# New decorative wraps 2 rods



## javier69 (Jan 14, 2014)

beautiful Rods*****


----------



## Sharknut (Mar 18, 2013)

Wow - those are a couple of the prettiest diamond wraps I've ever seen. I used to build rods when I was a youngster and I have no idea how you pulled that off. Is that straight thread or are you using a wrapping tape of some kind? Whatever you're doing that is some fine beautiful work!!


----------



## J0nesi (Jun 22, 2011)

sweet rods! i got a question, whats the purpose of the eyes rotating around the rod like that. ive seen a couple of youtube videos with a guy using those but have never personally seen/notice them before.


----------



## rysher (Oct 20, 2013)

indio,
good job on the wraps, bad job on the pictures.
you need the camera to focus on the wraps, get the camera closer.
put the rod on a plain white backgroound,


----------



## rysher (Oct 20, 2013)

J0nesi said:


> whats the purpose of the eyes rotating around the rod like that


more stable. prevents rod from twisting, so instead of exerting effort on your reel to prevent it from twisting, you're exerting effort on the fish. you're not fighting both the rod and the fish.

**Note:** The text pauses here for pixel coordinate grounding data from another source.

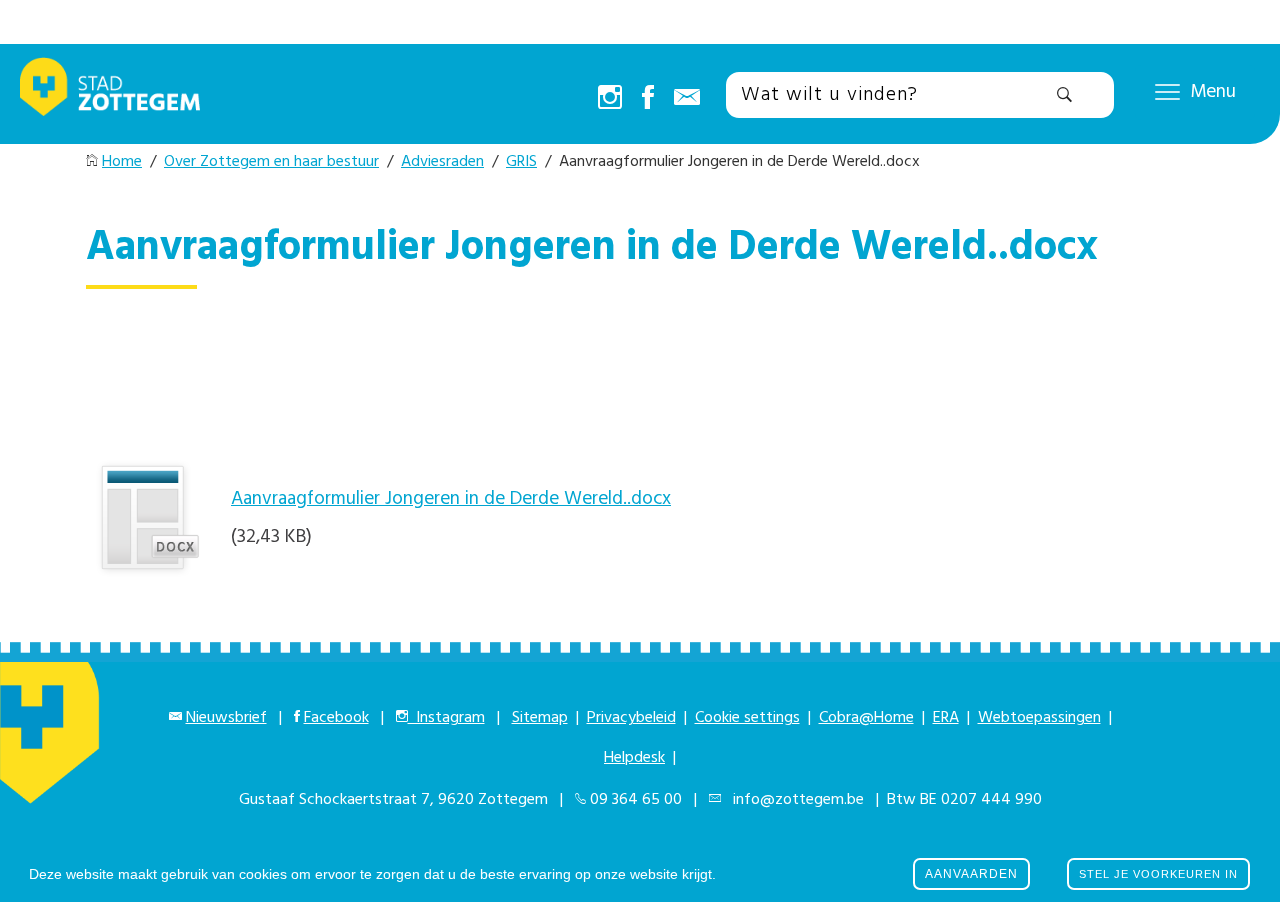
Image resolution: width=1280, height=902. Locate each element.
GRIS (521, 162)
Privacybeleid (631, 718)
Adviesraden (442, 162)
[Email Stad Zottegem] (687, 99)
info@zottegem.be (794, 800)
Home (122, 162)
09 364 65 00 (636, 800)
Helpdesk (634, 758)
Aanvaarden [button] (971, 874)
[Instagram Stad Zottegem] (610, 99)
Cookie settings (747, 718)
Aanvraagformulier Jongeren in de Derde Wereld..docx (451, 499)
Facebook (336, 718)
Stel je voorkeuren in (1158, 874)
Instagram (446, 718)
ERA (946, 718)
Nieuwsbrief (226, 718)
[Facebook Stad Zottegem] (648, 99)
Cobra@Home (866, 718)
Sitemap (540, 718)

look at pic below of how the rod tries to twist to one side when loaded. acid wrap prevents that.


----------



## DAWGONIT (Jan 16, 2009)

pretty work & thanks for sharing.


----------



## javier69 (Jan 14, 2014)

thank you My Hobie I love I love my love Rods fishing thank you everybody.


----------



## javier69 (Jan 14, 2014)

Dawgonit. Rysher. Jonesi. Sharknut.... .I love C.Wraps.thank you


----------



## javier69 (Jan 14, 2014)

*Good wraps*

beautiful Wrap:whistling:s


----------



## rysher (Oct 20, 2013)

you neeed to pack some more, those gaps will grow wider after CP, and then gets magnified after epoxy. too bad you already tie up the ends. if that's built for you that's fine as someday you can repair it, but if it was me and it is for a customer, i can't give the customer that.

NOTE: if you pack tighter, the pattern will be more pronounced and visible.


----------



## javier69 (Jan 14, 2014)

*Cp before the epoxy finish*

Finish wrap:clapping::thumbsup::whistling::robot::donatello:


----------